Saving is very important. A lot of people can agree that the earlier you start saving money, especially if you have very specific plans for your future, the better chances you will have at fulfilling them. And saving is not something that requires a lot of preparation. As long as you have a solid income and you reduce your expenses, you will be fine.
What About Investing, Though?
Things start to get a lot more complicated once we start introducing new practices to the formula, and among them, investing is probably one of those practices that can sound appealing at first but require a certain level of knowledge and experience to be applied properly.

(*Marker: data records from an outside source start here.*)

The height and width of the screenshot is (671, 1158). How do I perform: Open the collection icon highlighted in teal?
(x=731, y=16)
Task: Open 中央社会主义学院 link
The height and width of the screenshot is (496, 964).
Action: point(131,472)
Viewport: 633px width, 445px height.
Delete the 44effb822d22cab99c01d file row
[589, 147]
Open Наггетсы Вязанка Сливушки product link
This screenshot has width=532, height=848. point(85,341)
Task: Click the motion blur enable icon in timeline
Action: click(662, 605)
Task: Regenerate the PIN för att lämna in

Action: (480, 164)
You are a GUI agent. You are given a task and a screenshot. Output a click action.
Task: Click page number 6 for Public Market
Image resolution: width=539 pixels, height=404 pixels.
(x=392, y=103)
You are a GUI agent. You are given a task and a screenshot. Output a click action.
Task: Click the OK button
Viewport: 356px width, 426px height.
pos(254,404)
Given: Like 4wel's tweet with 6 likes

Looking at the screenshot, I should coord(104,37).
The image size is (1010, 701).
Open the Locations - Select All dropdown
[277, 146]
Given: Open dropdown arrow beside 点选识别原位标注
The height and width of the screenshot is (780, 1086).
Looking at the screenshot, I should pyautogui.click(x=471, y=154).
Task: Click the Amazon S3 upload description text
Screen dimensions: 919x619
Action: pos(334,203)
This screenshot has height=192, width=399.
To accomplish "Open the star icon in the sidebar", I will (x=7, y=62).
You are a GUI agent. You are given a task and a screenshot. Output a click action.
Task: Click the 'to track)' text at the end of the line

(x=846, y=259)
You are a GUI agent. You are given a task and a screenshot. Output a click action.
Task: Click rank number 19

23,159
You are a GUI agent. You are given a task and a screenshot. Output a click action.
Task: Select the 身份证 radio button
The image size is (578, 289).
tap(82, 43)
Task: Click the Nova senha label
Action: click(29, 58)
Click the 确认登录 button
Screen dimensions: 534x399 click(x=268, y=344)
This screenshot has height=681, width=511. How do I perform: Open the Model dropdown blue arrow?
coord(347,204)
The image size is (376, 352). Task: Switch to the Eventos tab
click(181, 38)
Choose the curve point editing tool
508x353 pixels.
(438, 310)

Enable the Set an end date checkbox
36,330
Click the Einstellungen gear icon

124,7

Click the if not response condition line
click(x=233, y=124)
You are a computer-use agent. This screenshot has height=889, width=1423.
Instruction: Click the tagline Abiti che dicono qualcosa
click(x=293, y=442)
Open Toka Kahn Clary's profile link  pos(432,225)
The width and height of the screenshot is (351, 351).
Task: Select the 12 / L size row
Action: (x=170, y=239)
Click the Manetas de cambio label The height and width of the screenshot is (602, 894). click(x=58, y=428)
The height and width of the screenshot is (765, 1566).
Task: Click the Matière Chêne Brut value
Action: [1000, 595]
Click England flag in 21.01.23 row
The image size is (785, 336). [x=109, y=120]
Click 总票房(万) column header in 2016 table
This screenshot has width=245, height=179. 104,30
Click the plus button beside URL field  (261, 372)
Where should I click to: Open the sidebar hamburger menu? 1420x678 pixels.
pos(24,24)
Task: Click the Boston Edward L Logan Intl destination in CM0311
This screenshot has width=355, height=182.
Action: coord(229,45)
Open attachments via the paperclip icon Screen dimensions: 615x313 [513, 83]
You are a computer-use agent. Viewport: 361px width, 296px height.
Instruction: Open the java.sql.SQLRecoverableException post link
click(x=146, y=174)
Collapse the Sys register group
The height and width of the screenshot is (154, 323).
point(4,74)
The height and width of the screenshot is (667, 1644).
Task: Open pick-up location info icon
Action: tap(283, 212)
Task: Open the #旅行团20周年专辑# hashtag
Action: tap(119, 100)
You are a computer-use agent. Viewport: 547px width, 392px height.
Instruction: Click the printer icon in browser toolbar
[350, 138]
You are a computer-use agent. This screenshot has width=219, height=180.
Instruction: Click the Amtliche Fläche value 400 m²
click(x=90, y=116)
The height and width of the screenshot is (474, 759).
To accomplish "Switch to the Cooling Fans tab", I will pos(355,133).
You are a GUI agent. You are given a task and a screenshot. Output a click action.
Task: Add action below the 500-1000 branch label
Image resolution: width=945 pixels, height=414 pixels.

The main reason why saving is often more practical than investing is because it doesn’t involve any risks. The common saving process only involves relocating some of your monthly income towards a saving income, then rising and repeating until the amount you need has been achieved.
On the other hand, investing does involve risks. Usually, the level of risks is equivalent to the profit you can generate through said investments, but this rule is not always applicable. Still, it is true that the more money you decide to put into something, the bigger chances this investment has to generate a profit.
A lot of people usually use some of their saved money to invest as well, and considering that saving involves time, it’s understandable that many don’t like the idea of losing money through investments.
However, there’s a traditional practice that involves investments that is performed by most people, from beginners to experienced investors. And this practice is diversification. In this article, we will talk about what are some of the benefits of buying gold for investment purposes, especially in the long-term run, and how diversification might save your wealth from mistakes and market fluctuations.
The Core Concept of Diversification
There’s a very famous proverb you can find all around the world, in many different languages, and this proverb is: Don’t put all your eggs in one basket.
Now, the whole concept of diversification works using this proverb as a foundation, since its main objective is to protect your money from losses, working as a safety net against investing mistakes and unexpected changes in the value of an asset or good.
Let’s Take Bitcoin as an Example
Let’s take for example a very popular asset that has overtaken the world of investments: Bitcoin. Bitcoin is a form of digital currency that is referred to as a cryptocurrency, and it works thanks to a very complex technology known as the blockchain.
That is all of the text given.